*TRAVAIL À FAIRE*
Reproduisez à l'identique les lignes allant de celle qui contient « Where should I click to: Open » jusqu'à celle qui contient « click(247, 1480) », ces deux lignes incluses.

---------- DONNÉES À TRAITER ----------

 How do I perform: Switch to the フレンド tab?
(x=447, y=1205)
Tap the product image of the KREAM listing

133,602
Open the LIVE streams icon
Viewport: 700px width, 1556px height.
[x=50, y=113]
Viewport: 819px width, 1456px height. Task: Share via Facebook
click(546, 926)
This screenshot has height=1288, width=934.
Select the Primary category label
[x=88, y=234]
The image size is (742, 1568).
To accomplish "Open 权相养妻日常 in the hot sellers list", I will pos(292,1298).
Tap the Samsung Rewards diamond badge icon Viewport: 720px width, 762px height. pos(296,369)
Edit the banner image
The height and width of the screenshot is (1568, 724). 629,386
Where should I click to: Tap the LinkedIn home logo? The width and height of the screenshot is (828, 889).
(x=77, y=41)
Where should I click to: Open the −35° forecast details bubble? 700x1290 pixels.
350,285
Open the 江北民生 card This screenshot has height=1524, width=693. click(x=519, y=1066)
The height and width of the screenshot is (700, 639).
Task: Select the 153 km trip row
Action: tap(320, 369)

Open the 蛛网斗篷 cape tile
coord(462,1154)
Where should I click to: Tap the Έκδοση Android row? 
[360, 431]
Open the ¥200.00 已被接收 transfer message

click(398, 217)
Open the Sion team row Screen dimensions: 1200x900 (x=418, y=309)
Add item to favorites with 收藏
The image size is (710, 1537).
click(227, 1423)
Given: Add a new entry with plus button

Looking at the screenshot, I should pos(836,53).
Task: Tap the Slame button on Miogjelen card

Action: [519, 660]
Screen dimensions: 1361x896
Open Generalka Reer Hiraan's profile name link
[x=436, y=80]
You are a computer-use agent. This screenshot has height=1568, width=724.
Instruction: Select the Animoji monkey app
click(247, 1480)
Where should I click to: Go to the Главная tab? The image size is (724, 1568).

----------

*RÉPONSE PROPOSÉE*
Where should I click to: Open the −35° forecast details bubble? 700x1290 pixels.
350,285
Open the 江北民生 card This screenshot has height=1524, width=693. click(x=519, y=1066)
The height and width of the screenshot is (700, 639).
Task: Select the 153 km trip row
Action: tap(320, 369)

Open the 蛛网斗篷 cape tile
coord(462,1154)
Where should I click to: Tap the Έκδοση Android row? 
[360, 431]
Open the ¥200.00 已被接收 transfer message

click(398, 217)
Open the Sion team row Screen dimensions: 1200x900 (x=418, y=309)
Add item to favorites with 收藏
The image size is (710, 1537).
click(227, 1423)
Given: Add a new entry with plus button

Looking at the screenshot, I should pos(836,53).
Task: Tap the Slame button on Miogjelen card

Action: [519, 660]
Screen dimensions: 1361x896
Open Generalka Reer Hiraan's profile name link
[x=436, y=80]
You are a computer-use agent. This screenshot has height=1568, width=724.
Instruction: Select the Animoji monkey app
click(247, 1480)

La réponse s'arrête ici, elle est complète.